In January, Robert's American Gourmet, maker of a popular functional snack food line, recalled Pirate's Booty for mislabeling. The Good Housekeeping Institute independently tested the product and found that it contained 147 calories and 8.5 grams of fat per serving quite a difference from the 120 calories and 2.5 grams of fat reported on the label. The company attributed the discrepancy to a manufacturing problem. They needed to purchase new equipment to meet the public's high demand for Pirate's Booty.
A new Harvard School of Public Health study, published in the March 6 issue of the Journal of the National Cancer Institute, showed a lower risk of prostate cancer in men whose diets were rich in tomatoes and tomato-based products containing the antioxidant lycopene. Results were taken from the Health Professional Follow-Up Study, in which the dietary and health histories of 47,000 men, aged 40 to 75, were tracked for a period of 12 years. It was found that those who ate two or more meals a week containing tomato products reduced their risk of prostate cancer by 24 to 36 percent.
After months of wrangling with Senate Democrats over a nominee for head of the FDA, the Bush administration has appointed an academic, a former federal regulator, to the number two job. Veterinarian Lester Crawford will run the agency as deputy commissioner until a permanent head is nominated and confirmed.
If people on St. John's wort were depressed before, imagine how they'll feel when they realize the supplement is interfering with their contraceptive pills. Recently, two Swedish women and at least seven British women have gotten a little more than they expected when the St. John's wort they were taking for depression interacted with their oral contraceptives, resulting in unwanted pregnancies. Sweden has now made it mandatory that all St.

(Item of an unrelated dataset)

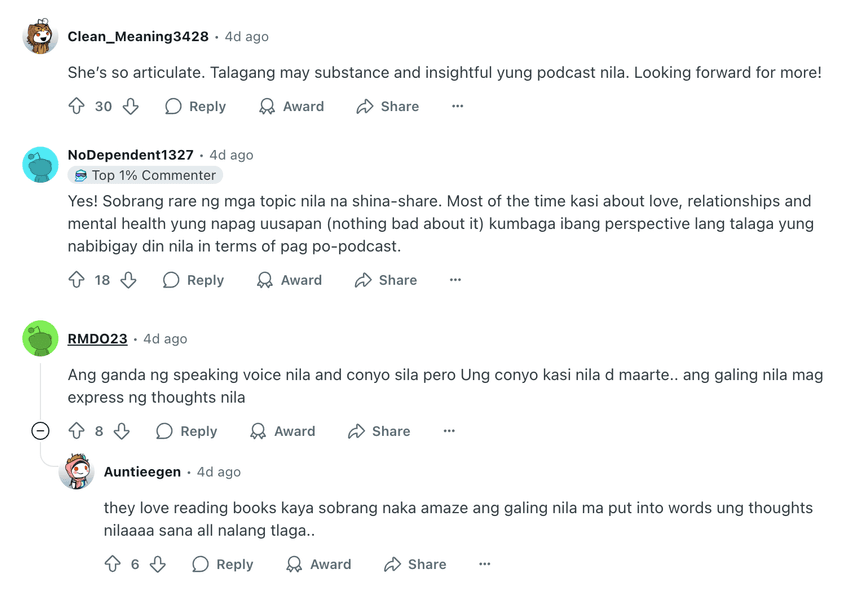Collapse the RMDO23 comment thread
Screen dimensions: 850x600
coord(40,431)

John's wort products carry warning labels, alerting the public to such unfortunate drug-supplement interactions. St.
Dr. Neal D. Barnard, head of the animal rights group Physicians Committee for Responsible Medicine, on the dangers of hot dogs:
"Forget the moderation myth...It applies to healthy foods, not unhealthy ones...moderation does not apply to cigarettes, heroin, or hot dogs. It's easier to make a clean break."

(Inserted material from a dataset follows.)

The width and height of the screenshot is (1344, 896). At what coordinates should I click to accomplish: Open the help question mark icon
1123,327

(Boston Globe, March 17, 2002)
"Many of the states that received billions of dollars in the national tobacco settlement have invested some of those funds in the stock market, benefiting the same tobacco firms that were meant to be punished by the settlement, according to a research group."
CNSNews.com, March 12, 2002, reporting the findings of the Investor Responsibility Research Center
Nobel laureate in medicine Sir Paul Nurse (Associated Press, Feb 25, 2002):
"We will always have cancer with us because of natural mistakes in the natural body, so it will never be eliminated, but I think we can do much better than we are doing now...The single most major hit we can get for short-term cancer rates is to eliminate the use of tobacco."
"Obviously, we're disappointed."
Len Selfon, director of benefits programs for Vietnam Veterans of America, upon hearing that in a new study, Agent Orange was not found to have caused cancer in children (from the Associated Press, February 28, 2002).
U.S. Environmental Protection Agency Director Christine Todd Whitman tried to be funny at this year's annual Gridiron Dinner for Washington journalists, like the night's other speakers, but one of Whitman's zingers makes me shudder. Indeed, she preceded her comment by suggesting that this joke hits "close to home":
"When you give a Republican a choice between [less] poison and less regulation, we need some time to think about it."